Presenter: Tanya Golash-Boza, University of California, Merced
Tanya Golash-Boza is the founder of the Racism, Capitalism, and the Law Lab and a Professor of Sociology at the University of California, Merced. She is a prolific scholar, with several published books and dozens of academic articles and book chapters. She has received several awards, including the Distinguished Contribution to Research Book Award from the Latino/a Studies Section of the American Sociological Association for her book, Deported: Immigrant Policing, Disposable Labor and Global Capitalism – published by New York University Press in 2015. Her textbook, Race and Racisms: A Critical Approach, published by Oxford University Press, is now in its third edition and is the leading textbook in this field. Dr. Golash-Boza is currently working on a project funded by the National Science Foundation that explores how gentrification affects formerly incarcerated Black men in Washington, DC. That work is featured on her website: MappingGentrification.com. Professor Golash-Boza is also the creator of the blog, Get a Life, PhD, which focuses on faculty success and wellbeing and has over 4 million pageviews. For this and other mentoring work, she received the UC Merced Senate Award for Excellence in Faculty Mentorship in 2019.

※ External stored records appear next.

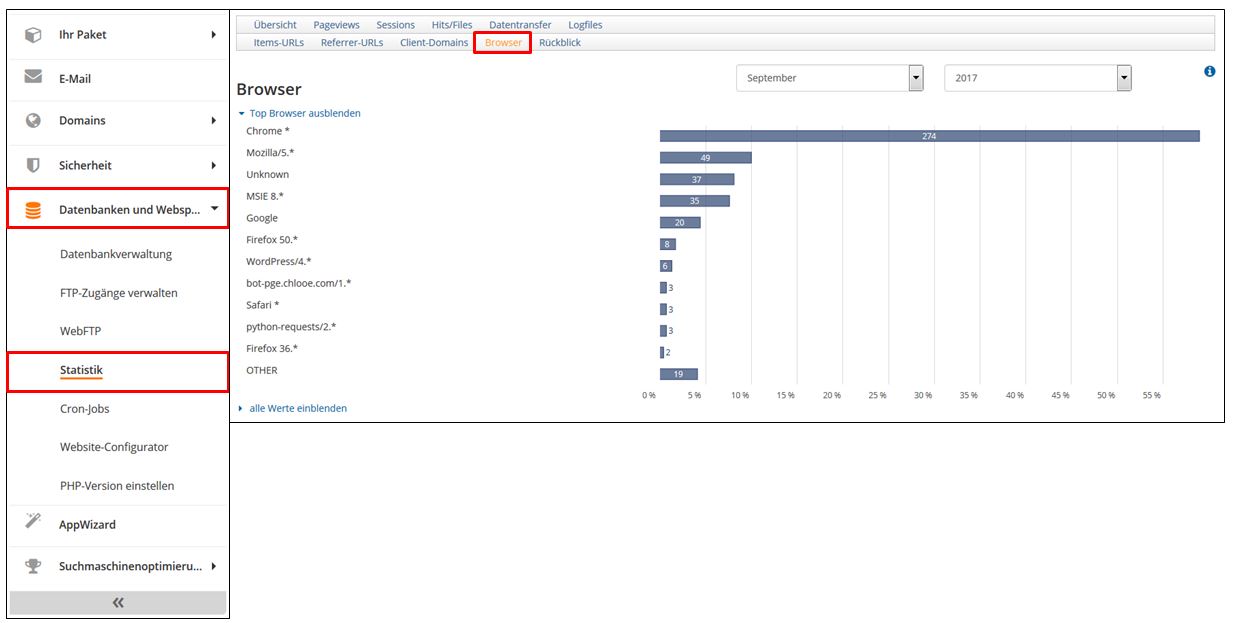Expand the Domains submenu arrow
The width and height of the screenshot is (1240, 623).
click(213, 121)
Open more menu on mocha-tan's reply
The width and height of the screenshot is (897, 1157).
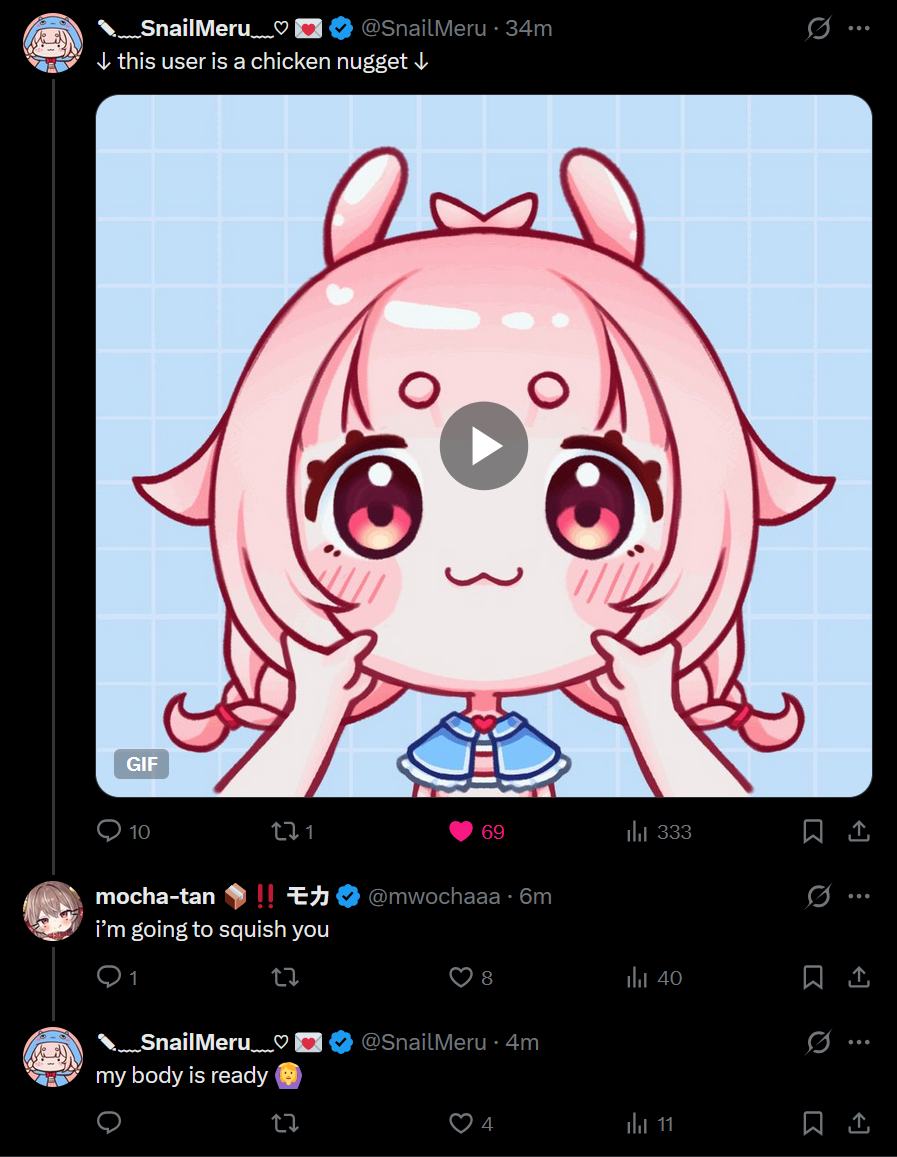click(859, 896)
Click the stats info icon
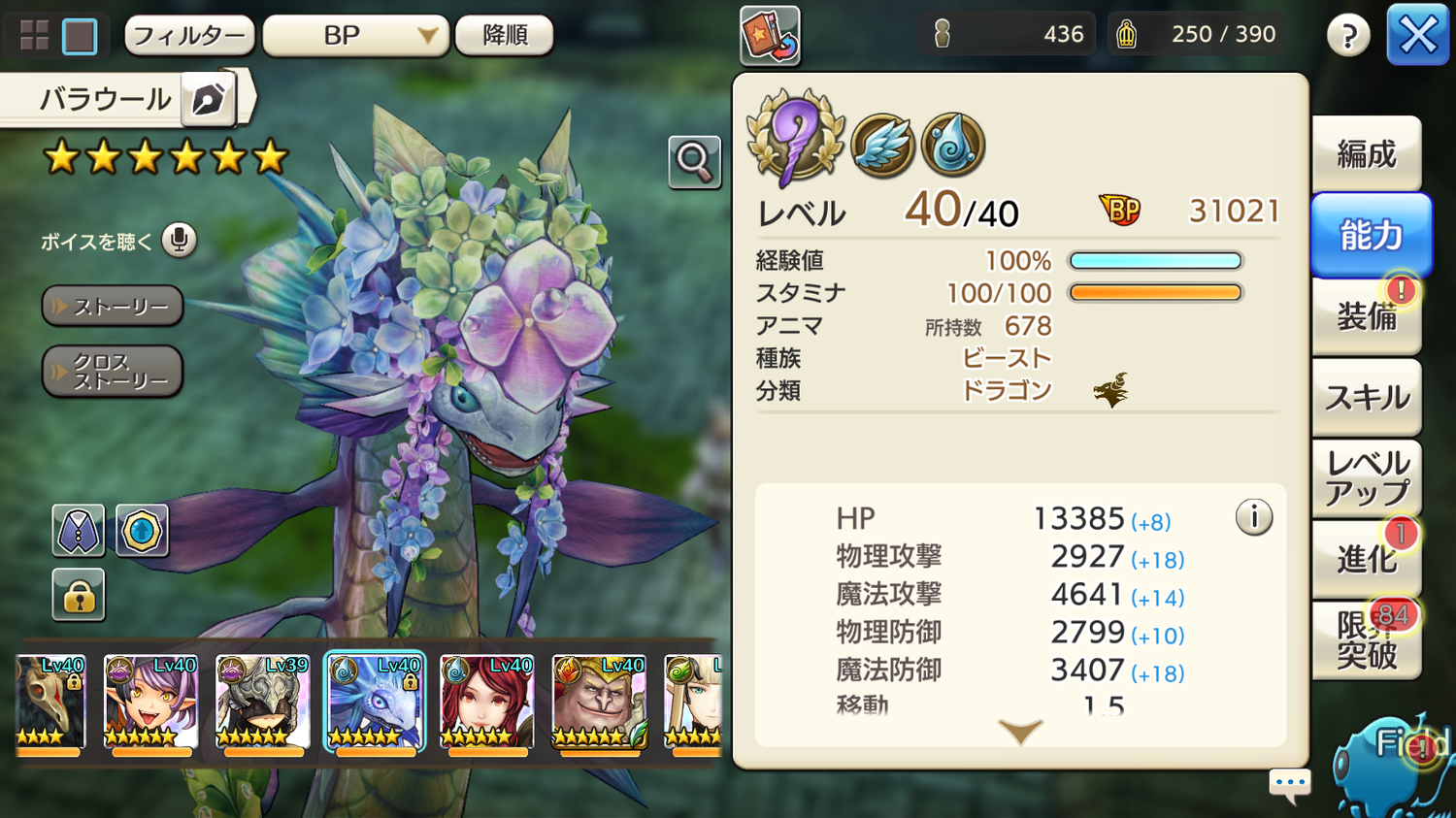 tap(1254, 517)
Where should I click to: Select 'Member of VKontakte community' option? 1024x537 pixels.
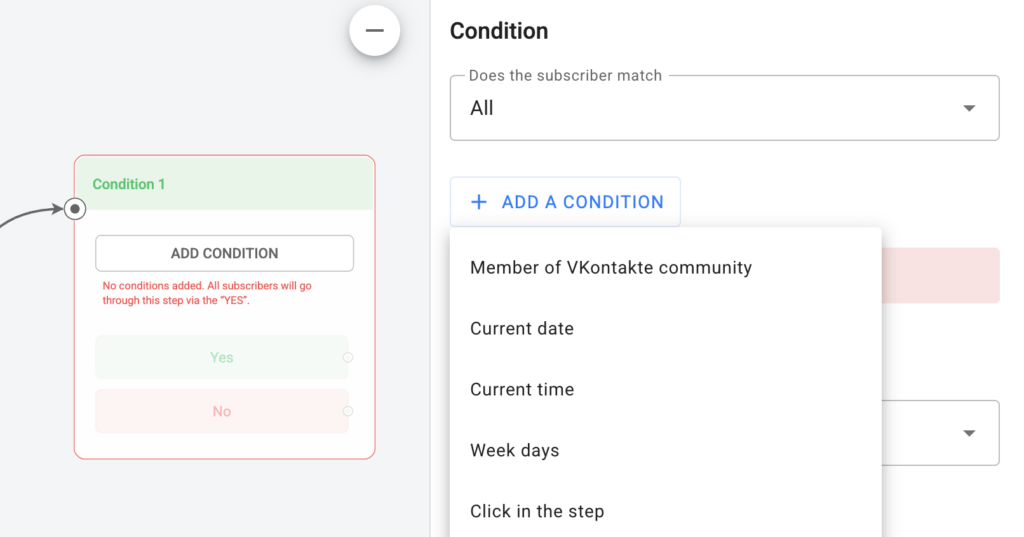click(x=610, y=268)
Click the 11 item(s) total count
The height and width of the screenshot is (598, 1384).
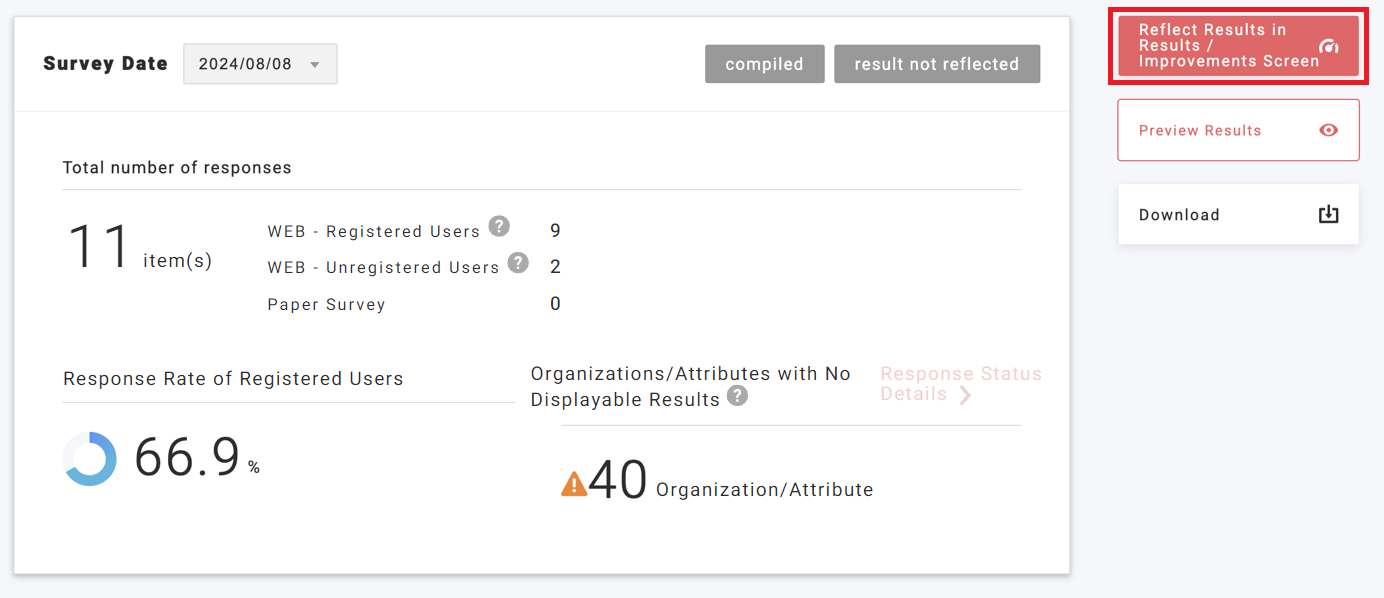(x=100, y=248)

Presenter: Ai Hisano, The University of Tokyo
Ai Hisano is Associate Professor at the Graduate School of Interdisciplinary Information Studies at the University of Tokyo. She specializes in cultural and business history; studies in capitalism; the long-term development of technology; and the history of the senses. After receiving a PhD in History from the Hagley Program in the History of Capitalism, Technology, and Culture at the University of Delaware in 2016, Hisano served as a Newcomen Postdoctoral Fellow in Business History at Harvard Business School (2016–17), and taught at the Graduate School of Economics at Kyoto University (2017–2021). Her first book, Visualizing Taste: How Business Changed the Look of What You Eat (Harvard University Press, 2019), won the 2020 Hagley Prize in Business History (Business History Conference) and the 2020 Shimizu Hiroshi Book Award (Japanese Association for American Studies).

Presenter: Maureen Sherrard Thompson, Florida International University
I am a dissertation candidate at Florida International University specializing in horticultural history between the years 1870-1920, in particular the intersection of business and horticulture. My dissertation, "Capitalism, Crops, and Cultural Change Through the Lens of the W. Atlee Burpee Seed Company, 1875 - 1915," examines the company's evolving customer demographics that reflect elements of socioeconomic and sociocultural change in American society. My research also considers gender and class. Along with Cynthia Prescott, I edited Backstories: The Kitchen Table Top Cookbook (Digital Press of North Dakota University) and One Hundred Years of Growing and Giving: The Woman's National Farm and Garden Association, 1914-2014 (published by the organization). I have presented conference papers on pioneering commercial seedswomen, and early urban gardening programs.